Your goal
What lines in the records below contain the string "computer"? Copy every one.

□ □ □ □ □

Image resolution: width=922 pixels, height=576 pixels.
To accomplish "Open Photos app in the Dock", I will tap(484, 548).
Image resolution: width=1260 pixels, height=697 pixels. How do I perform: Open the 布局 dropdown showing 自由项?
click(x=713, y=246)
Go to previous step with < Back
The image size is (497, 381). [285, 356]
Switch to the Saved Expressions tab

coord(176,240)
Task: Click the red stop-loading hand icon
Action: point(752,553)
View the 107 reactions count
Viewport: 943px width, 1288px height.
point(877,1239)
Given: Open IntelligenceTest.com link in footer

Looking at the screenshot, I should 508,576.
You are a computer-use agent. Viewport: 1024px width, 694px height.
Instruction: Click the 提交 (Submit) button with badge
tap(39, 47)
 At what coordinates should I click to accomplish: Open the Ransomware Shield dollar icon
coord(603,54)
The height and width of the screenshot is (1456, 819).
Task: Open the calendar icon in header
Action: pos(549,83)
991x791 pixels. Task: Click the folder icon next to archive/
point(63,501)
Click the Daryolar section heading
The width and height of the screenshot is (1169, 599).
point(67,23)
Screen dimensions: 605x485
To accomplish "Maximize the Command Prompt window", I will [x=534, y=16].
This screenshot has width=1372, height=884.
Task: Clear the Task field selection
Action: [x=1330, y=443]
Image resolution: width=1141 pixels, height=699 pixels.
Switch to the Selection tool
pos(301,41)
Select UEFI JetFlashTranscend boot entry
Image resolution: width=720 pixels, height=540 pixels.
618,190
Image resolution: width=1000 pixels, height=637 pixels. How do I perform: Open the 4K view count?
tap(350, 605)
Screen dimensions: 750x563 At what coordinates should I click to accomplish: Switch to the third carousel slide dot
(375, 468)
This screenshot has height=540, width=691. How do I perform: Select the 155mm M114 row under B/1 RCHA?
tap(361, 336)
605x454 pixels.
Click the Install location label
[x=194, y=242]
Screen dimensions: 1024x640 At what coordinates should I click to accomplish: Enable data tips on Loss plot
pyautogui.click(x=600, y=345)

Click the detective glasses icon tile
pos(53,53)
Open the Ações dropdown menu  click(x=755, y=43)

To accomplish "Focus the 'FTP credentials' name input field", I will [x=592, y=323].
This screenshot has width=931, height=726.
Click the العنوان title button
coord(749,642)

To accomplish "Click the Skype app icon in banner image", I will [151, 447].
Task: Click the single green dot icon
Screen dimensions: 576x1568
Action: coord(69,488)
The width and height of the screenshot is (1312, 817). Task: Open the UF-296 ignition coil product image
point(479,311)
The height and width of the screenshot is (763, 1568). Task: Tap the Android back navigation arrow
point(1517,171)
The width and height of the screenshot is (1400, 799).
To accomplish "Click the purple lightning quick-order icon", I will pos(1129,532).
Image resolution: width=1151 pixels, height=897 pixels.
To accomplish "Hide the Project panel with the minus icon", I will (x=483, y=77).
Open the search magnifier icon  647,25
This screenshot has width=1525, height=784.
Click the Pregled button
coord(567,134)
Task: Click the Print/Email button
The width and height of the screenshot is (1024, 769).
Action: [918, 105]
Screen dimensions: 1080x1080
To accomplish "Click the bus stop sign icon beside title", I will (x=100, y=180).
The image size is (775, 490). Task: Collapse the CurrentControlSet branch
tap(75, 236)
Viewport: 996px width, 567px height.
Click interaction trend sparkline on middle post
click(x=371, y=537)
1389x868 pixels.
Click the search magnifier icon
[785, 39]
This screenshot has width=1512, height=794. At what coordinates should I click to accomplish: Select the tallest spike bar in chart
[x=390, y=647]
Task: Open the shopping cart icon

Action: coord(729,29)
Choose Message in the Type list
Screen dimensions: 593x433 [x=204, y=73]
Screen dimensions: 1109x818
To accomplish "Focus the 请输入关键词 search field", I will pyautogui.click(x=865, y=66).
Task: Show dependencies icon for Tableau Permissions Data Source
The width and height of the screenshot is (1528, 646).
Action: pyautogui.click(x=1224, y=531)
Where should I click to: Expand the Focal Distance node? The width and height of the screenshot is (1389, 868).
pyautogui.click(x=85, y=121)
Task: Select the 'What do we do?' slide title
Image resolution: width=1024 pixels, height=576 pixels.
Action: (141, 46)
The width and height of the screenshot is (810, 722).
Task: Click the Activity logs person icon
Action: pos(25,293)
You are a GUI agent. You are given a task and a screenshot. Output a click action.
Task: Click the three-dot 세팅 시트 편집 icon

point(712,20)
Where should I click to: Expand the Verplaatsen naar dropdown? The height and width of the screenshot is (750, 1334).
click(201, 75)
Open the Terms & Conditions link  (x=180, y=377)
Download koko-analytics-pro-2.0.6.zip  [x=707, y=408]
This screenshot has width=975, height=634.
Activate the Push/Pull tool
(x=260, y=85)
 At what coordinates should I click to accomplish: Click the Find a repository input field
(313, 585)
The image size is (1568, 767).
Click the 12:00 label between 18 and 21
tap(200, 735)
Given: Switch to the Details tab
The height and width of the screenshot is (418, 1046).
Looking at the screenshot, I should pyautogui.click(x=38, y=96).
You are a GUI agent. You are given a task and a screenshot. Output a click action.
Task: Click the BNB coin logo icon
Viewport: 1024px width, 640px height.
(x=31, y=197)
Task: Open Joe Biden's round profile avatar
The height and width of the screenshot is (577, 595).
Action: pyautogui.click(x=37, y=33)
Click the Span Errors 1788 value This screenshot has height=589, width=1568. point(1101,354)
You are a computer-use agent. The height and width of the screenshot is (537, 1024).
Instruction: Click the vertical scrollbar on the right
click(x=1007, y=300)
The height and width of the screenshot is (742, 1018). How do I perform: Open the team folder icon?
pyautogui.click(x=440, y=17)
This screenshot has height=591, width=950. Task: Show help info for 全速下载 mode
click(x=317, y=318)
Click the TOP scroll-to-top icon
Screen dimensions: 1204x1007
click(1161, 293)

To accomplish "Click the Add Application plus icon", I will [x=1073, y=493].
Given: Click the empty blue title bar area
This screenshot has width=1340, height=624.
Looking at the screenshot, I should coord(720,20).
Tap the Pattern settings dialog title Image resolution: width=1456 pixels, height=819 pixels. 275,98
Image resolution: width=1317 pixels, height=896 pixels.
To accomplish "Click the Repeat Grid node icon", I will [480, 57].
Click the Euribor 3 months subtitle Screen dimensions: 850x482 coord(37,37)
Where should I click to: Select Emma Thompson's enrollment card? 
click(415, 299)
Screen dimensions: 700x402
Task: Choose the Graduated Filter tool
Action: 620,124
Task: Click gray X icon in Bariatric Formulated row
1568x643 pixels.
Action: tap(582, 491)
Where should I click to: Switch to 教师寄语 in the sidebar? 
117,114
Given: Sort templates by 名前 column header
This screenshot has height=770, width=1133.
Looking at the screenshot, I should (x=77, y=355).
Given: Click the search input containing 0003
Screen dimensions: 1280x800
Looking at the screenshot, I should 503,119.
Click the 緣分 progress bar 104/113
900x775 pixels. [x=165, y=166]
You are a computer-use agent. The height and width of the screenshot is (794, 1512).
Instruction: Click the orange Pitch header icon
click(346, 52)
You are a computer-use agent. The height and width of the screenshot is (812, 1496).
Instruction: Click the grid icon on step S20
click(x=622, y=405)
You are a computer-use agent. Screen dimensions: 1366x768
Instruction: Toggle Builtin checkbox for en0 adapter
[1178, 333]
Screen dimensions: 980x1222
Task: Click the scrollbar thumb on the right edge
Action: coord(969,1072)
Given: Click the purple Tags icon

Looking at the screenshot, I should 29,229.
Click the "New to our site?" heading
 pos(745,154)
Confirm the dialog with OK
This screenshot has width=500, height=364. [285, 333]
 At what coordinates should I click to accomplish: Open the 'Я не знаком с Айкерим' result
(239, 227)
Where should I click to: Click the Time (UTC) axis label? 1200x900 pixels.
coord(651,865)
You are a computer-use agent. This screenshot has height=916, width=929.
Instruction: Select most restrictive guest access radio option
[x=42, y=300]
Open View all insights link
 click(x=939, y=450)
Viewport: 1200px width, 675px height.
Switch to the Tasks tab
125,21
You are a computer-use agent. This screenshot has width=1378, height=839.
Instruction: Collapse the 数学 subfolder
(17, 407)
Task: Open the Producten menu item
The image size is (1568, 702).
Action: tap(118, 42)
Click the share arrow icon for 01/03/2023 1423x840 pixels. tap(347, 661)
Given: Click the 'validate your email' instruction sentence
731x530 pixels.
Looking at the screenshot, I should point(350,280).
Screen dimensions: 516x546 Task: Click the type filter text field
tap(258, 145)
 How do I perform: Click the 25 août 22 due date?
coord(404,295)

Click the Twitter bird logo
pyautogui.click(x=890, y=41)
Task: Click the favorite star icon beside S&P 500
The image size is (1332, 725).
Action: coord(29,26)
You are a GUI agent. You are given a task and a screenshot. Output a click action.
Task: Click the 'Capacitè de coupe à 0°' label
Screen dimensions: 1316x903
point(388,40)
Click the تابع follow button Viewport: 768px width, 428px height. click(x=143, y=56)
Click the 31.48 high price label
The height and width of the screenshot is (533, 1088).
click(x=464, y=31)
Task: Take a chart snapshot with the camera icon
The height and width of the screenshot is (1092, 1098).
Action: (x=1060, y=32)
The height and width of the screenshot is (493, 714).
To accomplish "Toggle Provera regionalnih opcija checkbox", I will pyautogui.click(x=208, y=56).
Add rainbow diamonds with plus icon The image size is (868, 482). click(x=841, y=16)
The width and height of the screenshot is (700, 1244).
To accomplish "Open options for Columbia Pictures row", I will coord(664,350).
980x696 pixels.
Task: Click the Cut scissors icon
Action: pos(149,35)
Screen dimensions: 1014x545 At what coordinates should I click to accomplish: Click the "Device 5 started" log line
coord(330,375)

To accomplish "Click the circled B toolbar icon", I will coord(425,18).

□ □ □ □ □

Your response
You are a computer-use agent. Viewport: 1024px width, 694px height.
You are a computer-use agent. The height and width of the screenshot is (537, 1024).
You are a computer-use agent. The height and width of the screenshot is (794, 1512).
You are a computer-use agent. The height and width of the screenshot is (812, 1496).
You are a computer-use agent. Screen dimensions: 1366x768
You are a computer-use agent. This screenshot has height=916, width=929.
You are a computer-use agent. This screenshot has width=1378, height=839.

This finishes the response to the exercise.